Let's continue exploring some of the SQL Smells from Phil's list. He has been putting together.
Datatype mis-matches in predicates that rely on implicit conversion.(Plamen Ratchev)
This is a great example poking holes in the whole theory of "If it works it's not broken" Queries will this probably will generally work and give the correct response. In fact, without careful analysis, you probably may be completely oblivious that there is even a problem. This subtle little problem will needlessly complicate queries and slow them down regardless of the indexes applied.
Consider this example:
CREATE
TABLE [dbo].[Page](
[PageId] [int] IDENTITY(1,1)
NOT
NULL,
[Title] [varchar](75)
NOT
NULL,
[Sequence] [int] NOT
NULL,
[ThemeId] [int] NOT
NULL,
[CustomCss] [text] NOT
NULL,
[CustomScript] [text] NOT
NULL,
[PageGroupId] [int] NOT
NULL;
CREATE
PROCEDURE PageSelectBySequence
(
@sequenceMin smallint
,
@sequenceMax smallint
)
AS
BEGIN
SELECT [PageId] ,
[Title] ,
[Sequence] ,
[ThemeId] ,
[CustomCss] ,
[CustomScript] ,
[PageGroupId]
FROM [CMS].[dbo].[Page]
WHERE Sequence BETWEEN @sequenceMin AND @SequenceMax
END
Note that the Sequence column is defined as int while the sequence parameter is defined as a small int. The problem is that the database may have to do a lot of type conversions to evaluate the query. In some cases, this may even negate the indexes that you have in place.
Using Correlated subqueries instead of a join (Dave_Levy/ Plamen Ratchev)
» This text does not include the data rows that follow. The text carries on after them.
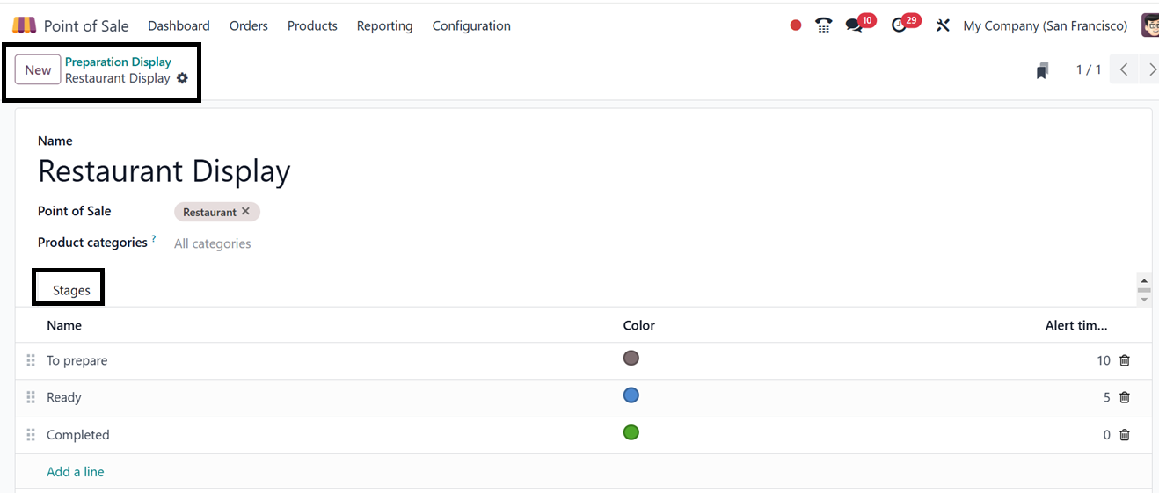This screenshot has width=1159, height=493.
Task: Open the Reporting menu
Action: point(384,25)
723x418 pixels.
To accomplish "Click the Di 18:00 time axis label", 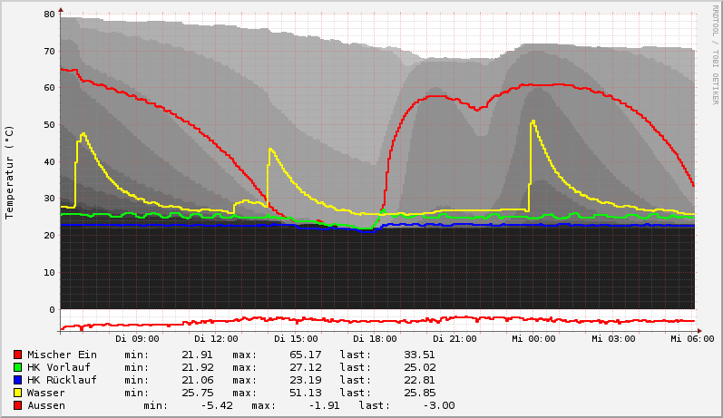I will 375,338.
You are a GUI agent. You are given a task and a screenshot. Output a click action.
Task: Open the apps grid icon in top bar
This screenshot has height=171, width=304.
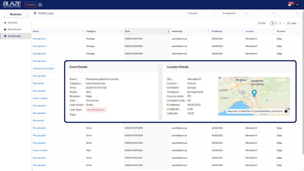point(40,4)
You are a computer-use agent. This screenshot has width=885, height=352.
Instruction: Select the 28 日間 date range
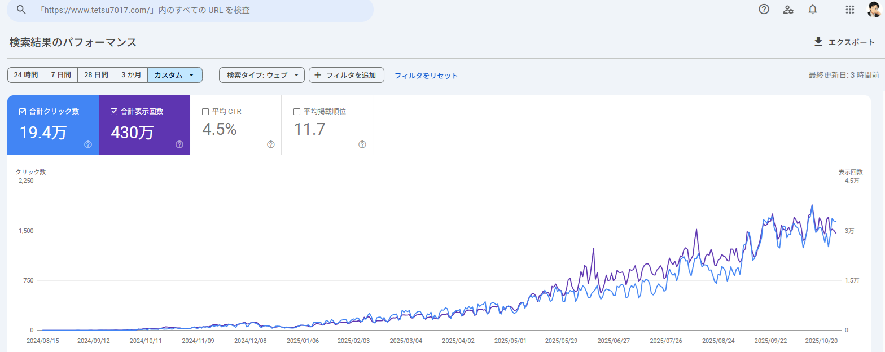coord(96,75)
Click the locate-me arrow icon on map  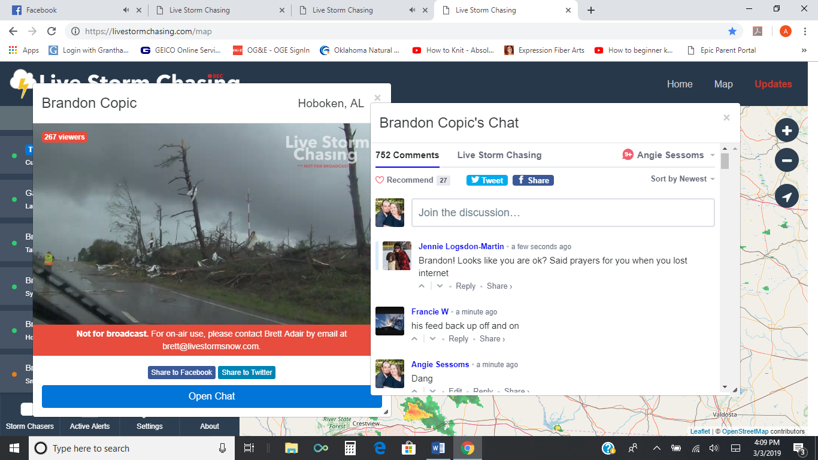(786, 196)
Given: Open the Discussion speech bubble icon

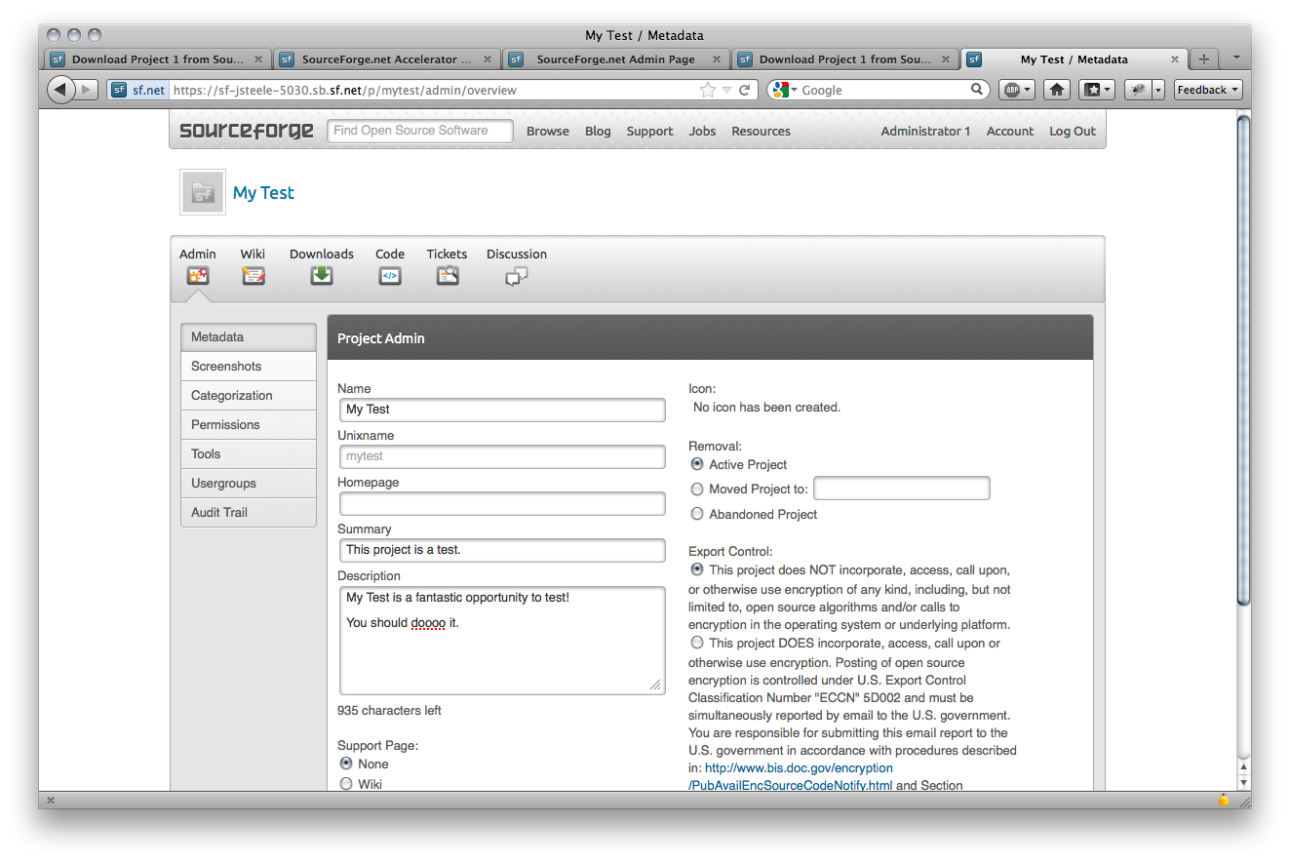Looking at the screenshot, I should 516,277.
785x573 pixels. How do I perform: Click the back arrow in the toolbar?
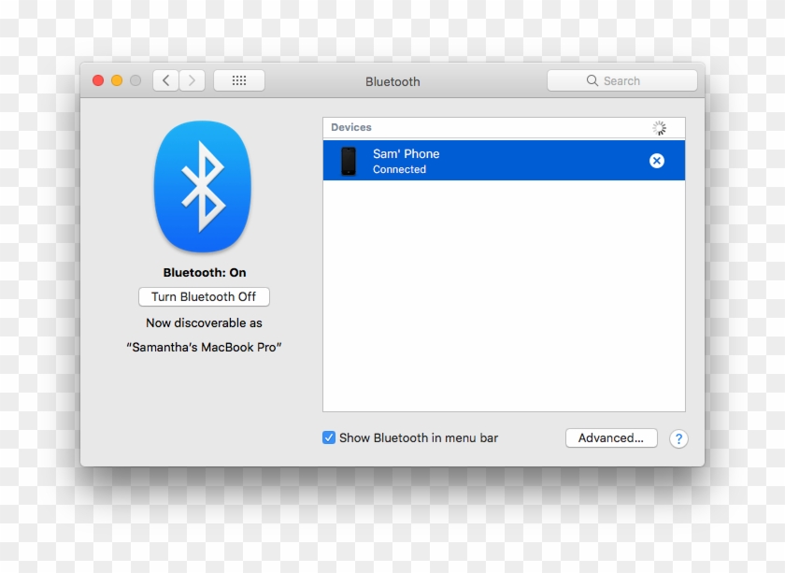coord(164,79)
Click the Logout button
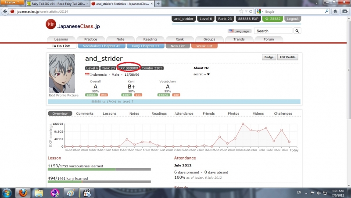The height and width of the screenshot is (198, 351). click(292, 19)
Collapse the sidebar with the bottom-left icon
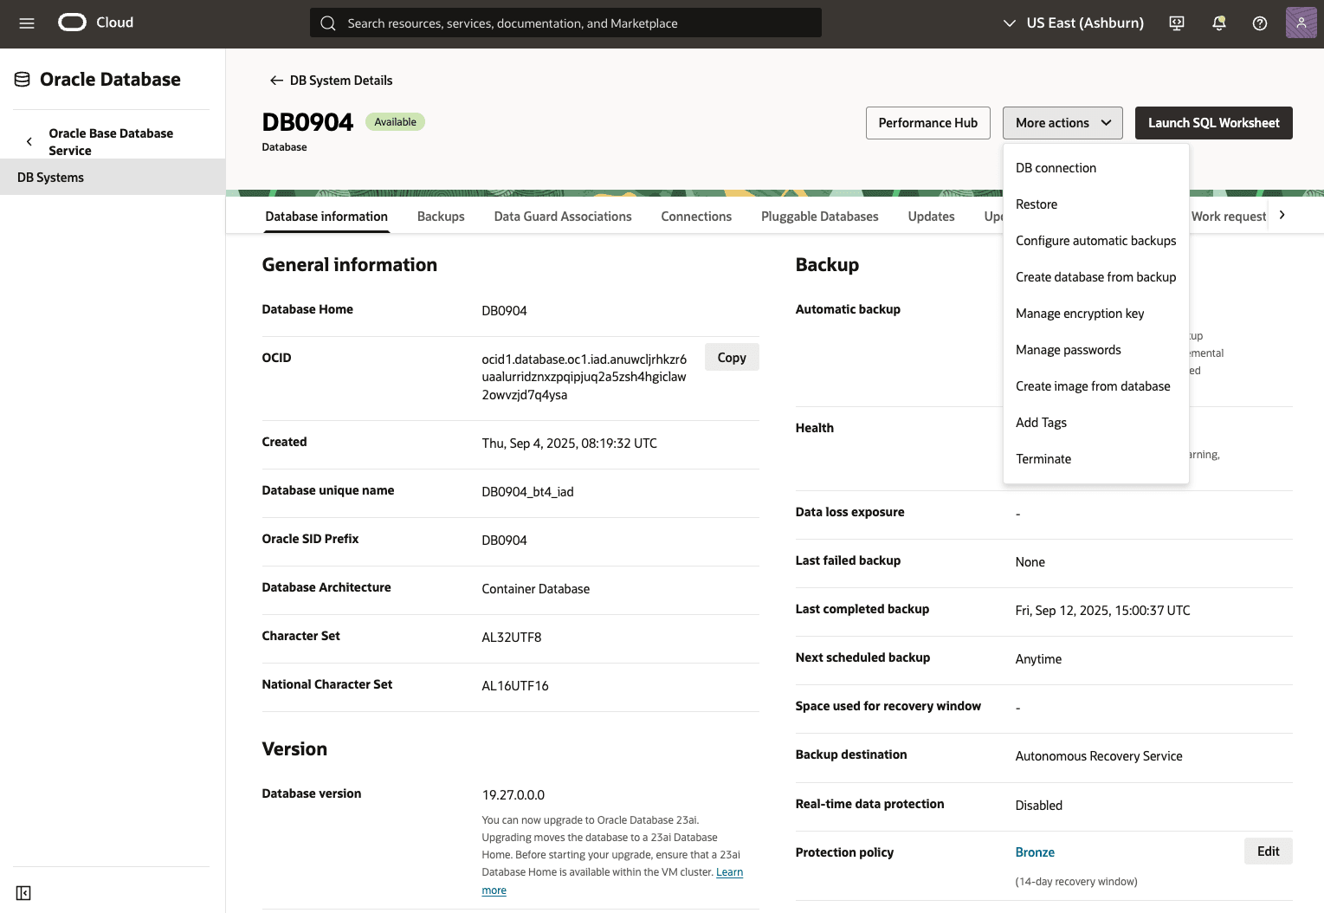Image resolution: width=1324 pixels, height=913 pixels. tap(23, 892)
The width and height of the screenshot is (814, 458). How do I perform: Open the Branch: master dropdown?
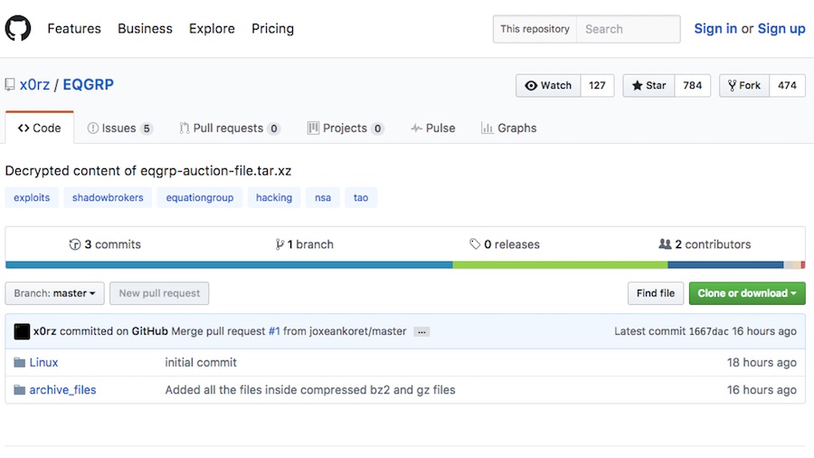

There are two main problems here. The first is a little subjective, since this is a non-standard way of expressing the query, it is harder to understand.
The other problem is much more objective and potentially problematic. You are taking much of the control away from the optimizer. Written properly, such a query may well out perform a corresponding query written with traditional joins. More likely than not, performance will degrade.
Whenever you assume that you know better than the optimizer, you will most likely be wrong. This is the fundmental problem with any hint.
Consider a query like this:
SELECT Page.Title ,
Page.Sequence ,
Page.ThemeId ,
Page.CustomCss ,
Page.CustomScript ,
PageEffectParams.Name ,
PageEffectParams.Value ,
( SELECT EffectName
FROM dbo.Effect
WHERE EffectId = dbo.PageEffects.EffectId
)
AS EffectName
FROM Page
INNER
JOIN PageEffect ON Page.PageId = PageEffects.PageId
INNER
JOIN PageEffectParam ON PageEffects.PageEffectId = PageEffectParams.PageEffectId
This can and should be written as:
SELECT Page.Title ,
Page.Sequence ,
Page.ThemeId ,
Page.CustomCss ,
Page.CustomScript ,
PageEffectParams.Name ,
PageEffectParams.Value ,
EffectName
FROM Page
INNER
JOIN PageEffect ON Page.PageId = PageEffects.PageId
INNER
JOIN PageEffectParam ON PageEffects.PageEffectId = PageEffectParams.PageEffectId
INNER
JOIN dbo.Effect ON dbo.Effects.EffectId = dbo.PageEffects.EffectId
The correlated query may just as easily show up in the where clause. It's not a good idea in the select clause or the where clause.
Few or No comments.
This one is a bit more complicated and controversial. All comments are not created equal. Some comments are helpful and need to be included. Other comments are not necessary and may indicate a problem.
I tend to follow the rule of thumb that comments that explain why are good. Comments that explain how are bad. Many people may be shocked to hear the idea of a bad comment, but hear me out.
If a comment is needed to explain what is going on or how it works, the logic is too complex and needs to be simplified.
Comments that explain why are good. Comments may explain why the sql is needed are good. Comments that explain where the sql is used are good. Comments that explain how tables are related should not be needed if the sql is well written. If they are needed, you need to consider reworking the sql or simplify your data model.
Use of functions in a WHERE clause. (Anil Das)
Calling a function in the where clause will often negate the indexing strategy. The function will be called for every record considered. This will often a force a full table scan on the tables affected.
Calling a function will not guarantee that there is a full table scan, but there is a good chance that it will. If you find that you often need to write queries using a particular function, you may need to add a column to the table that has the function already applied.